- Task description -
From the data below, retype exactly the lines starting with the one that contains "You are a computer-use agent." and ending with the one that contains "Instruction: Tap the", both included.

- Entries shown -

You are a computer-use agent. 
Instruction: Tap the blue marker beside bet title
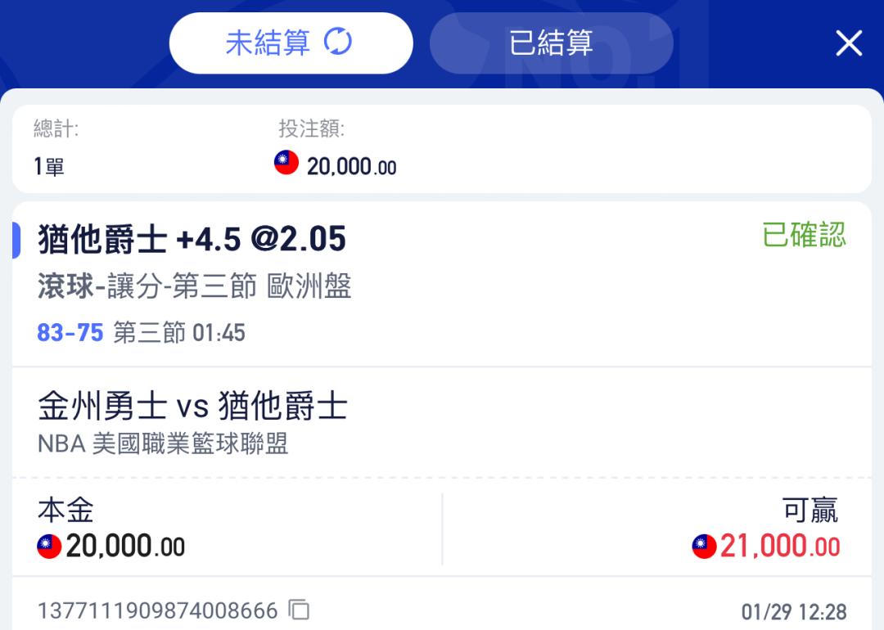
* * *
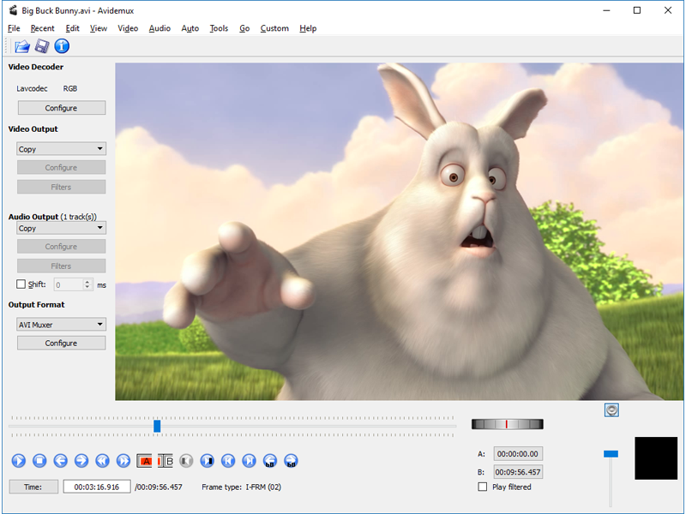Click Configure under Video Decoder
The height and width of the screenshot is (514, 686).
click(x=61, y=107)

- Exercise answer -
You are a computer-use agent. 
Instruction: Tap the blue marker beside bet title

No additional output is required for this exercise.